DIRECTIONS FOR THIS TASK
Find every line of the data below that has "agent" in it. Reply with the number only.

[Stored items]
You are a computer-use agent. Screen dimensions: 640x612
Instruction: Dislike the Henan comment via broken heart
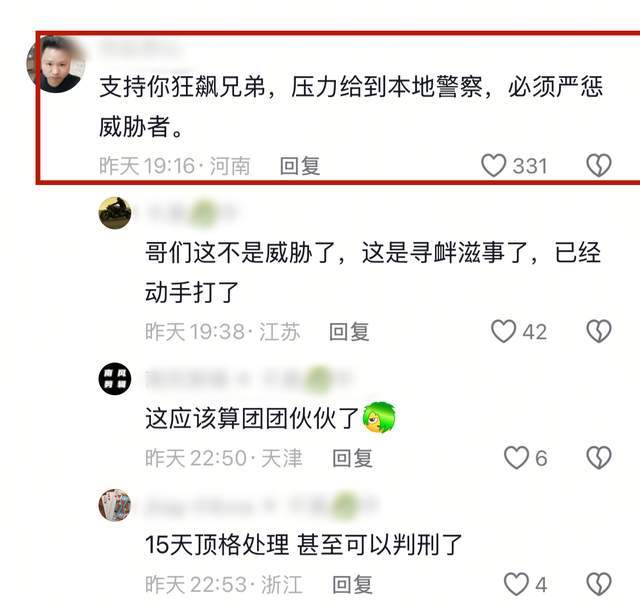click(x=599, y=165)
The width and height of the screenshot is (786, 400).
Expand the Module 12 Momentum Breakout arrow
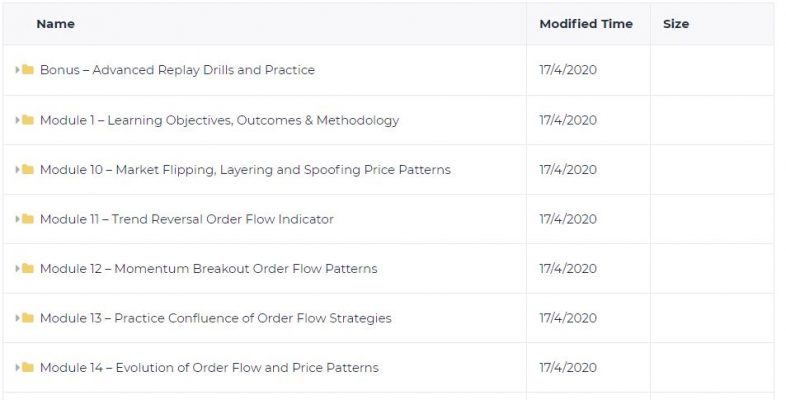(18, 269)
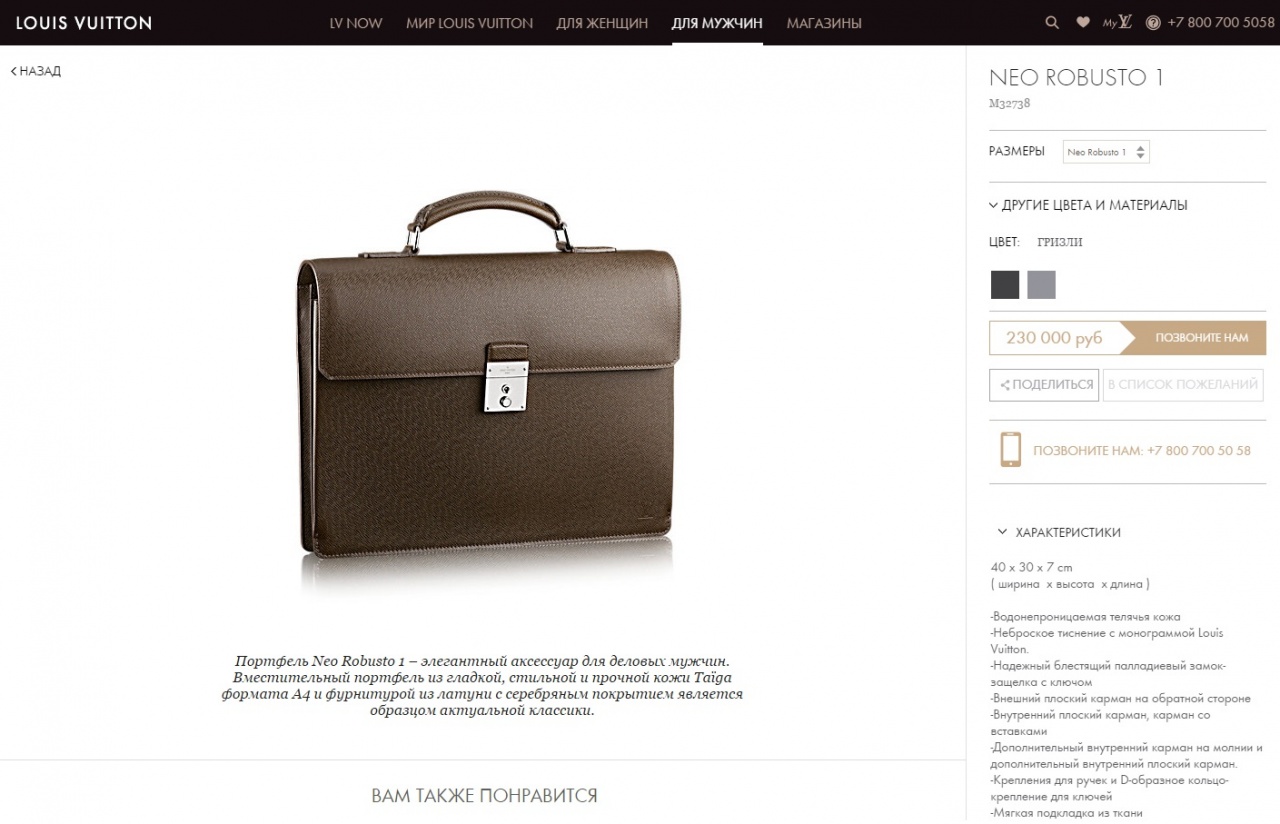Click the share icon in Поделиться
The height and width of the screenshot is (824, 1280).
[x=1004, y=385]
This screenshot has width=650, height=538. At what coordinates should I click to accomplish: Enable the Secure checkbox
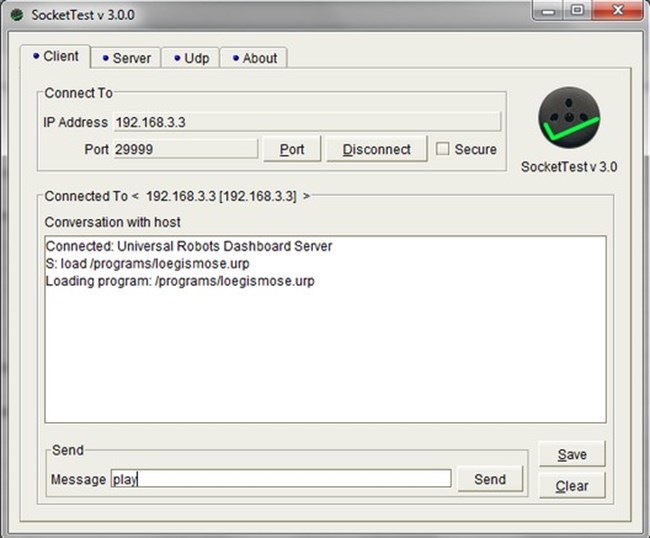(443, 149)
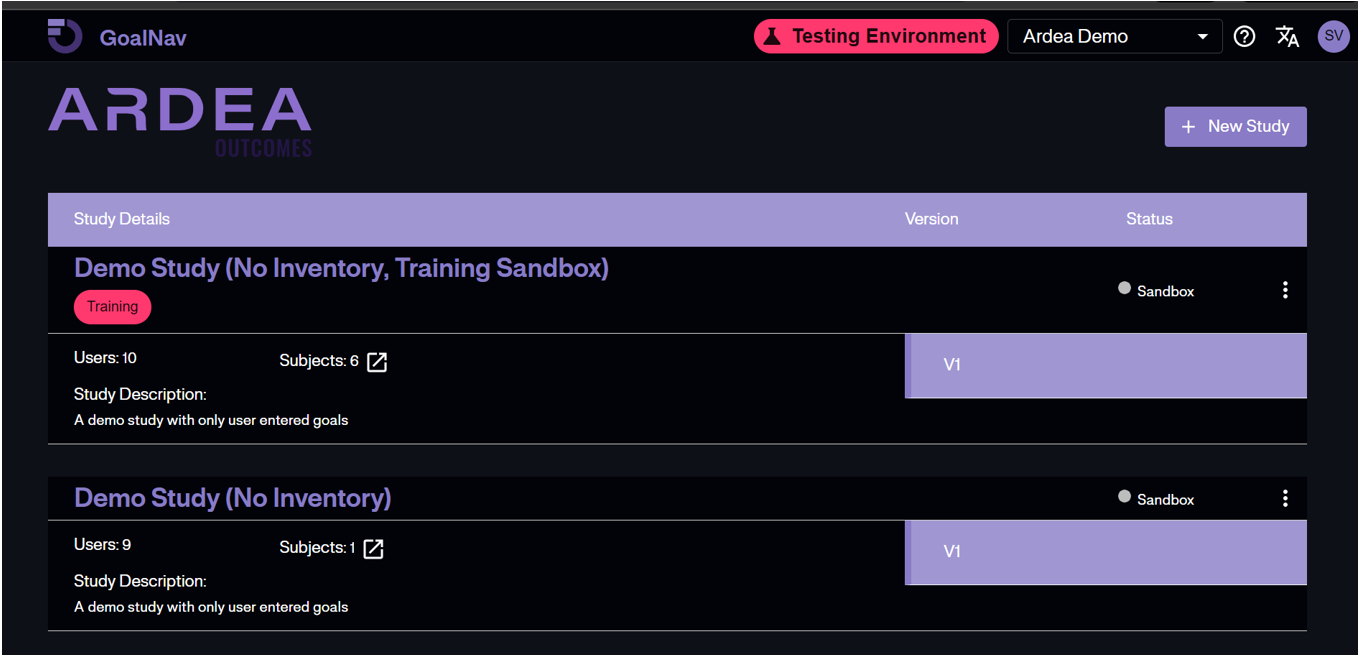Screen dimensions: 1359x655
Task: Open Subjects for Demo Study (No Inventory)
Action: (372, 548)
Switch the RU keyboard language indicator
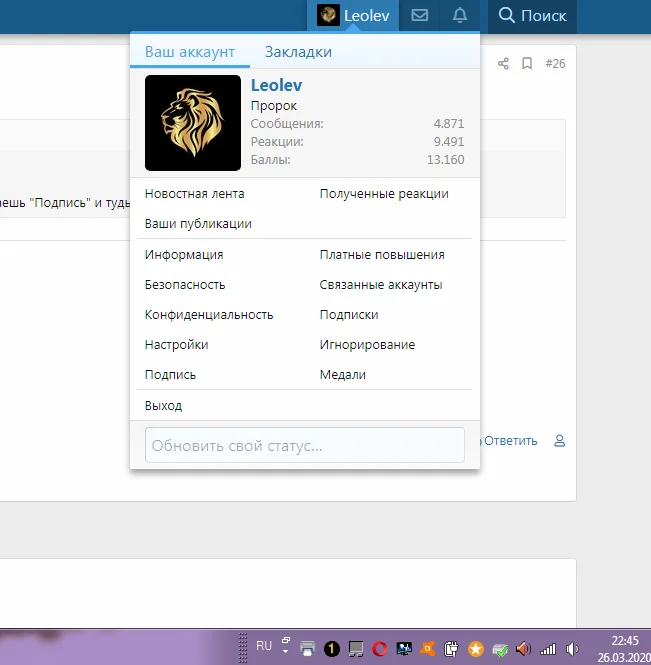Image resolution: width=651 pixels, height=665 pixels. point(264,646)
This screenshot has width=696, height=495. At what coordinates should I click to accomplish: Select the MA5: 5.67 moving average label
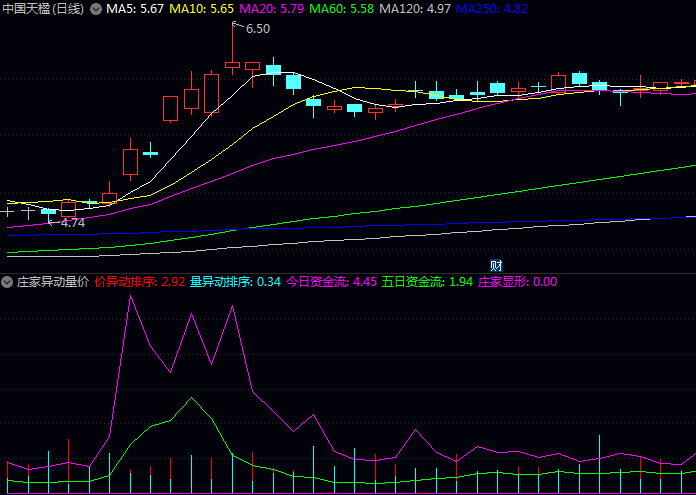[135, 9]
--
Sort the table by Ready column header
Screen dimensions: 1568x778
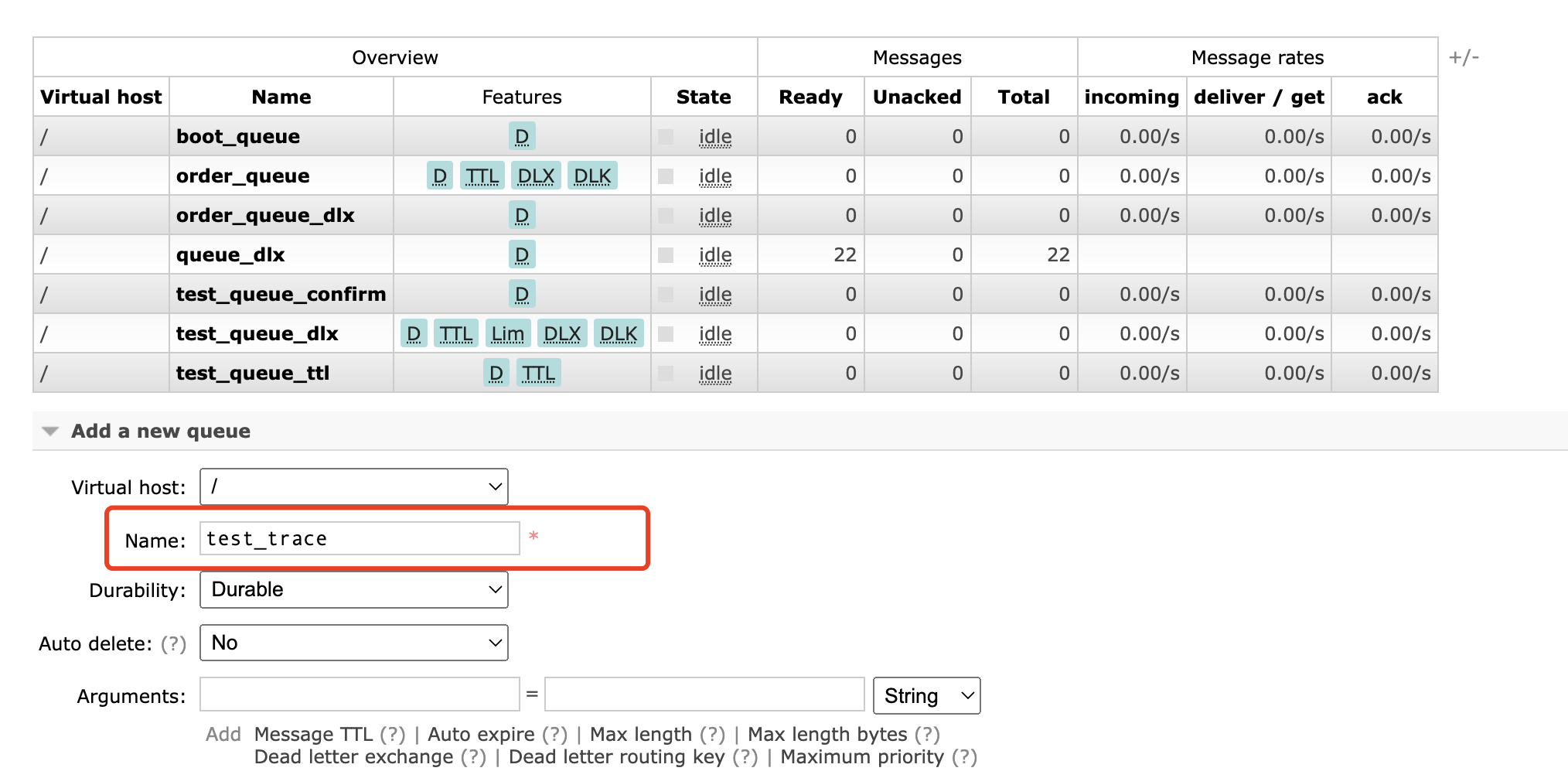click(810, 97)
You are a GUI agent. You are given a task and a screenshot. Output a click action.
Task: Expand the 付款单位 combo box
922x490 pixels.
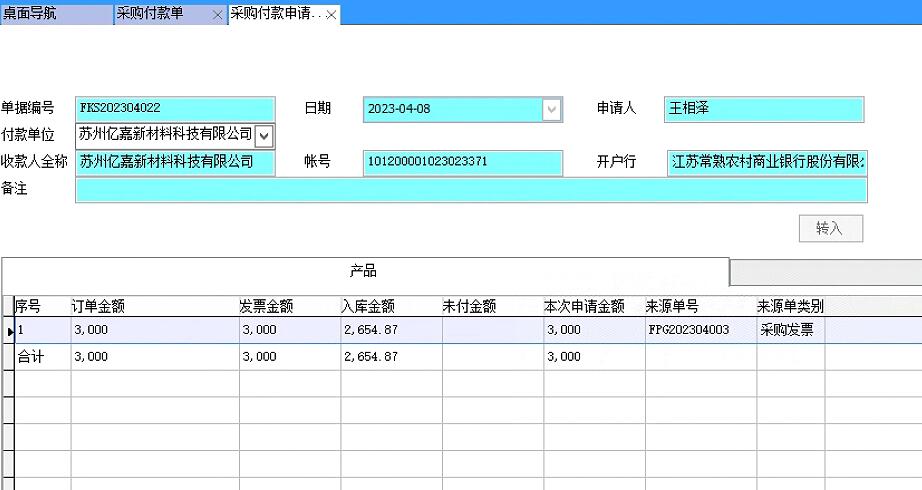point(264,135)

OUTPUT FOR THIS EXERCISE
2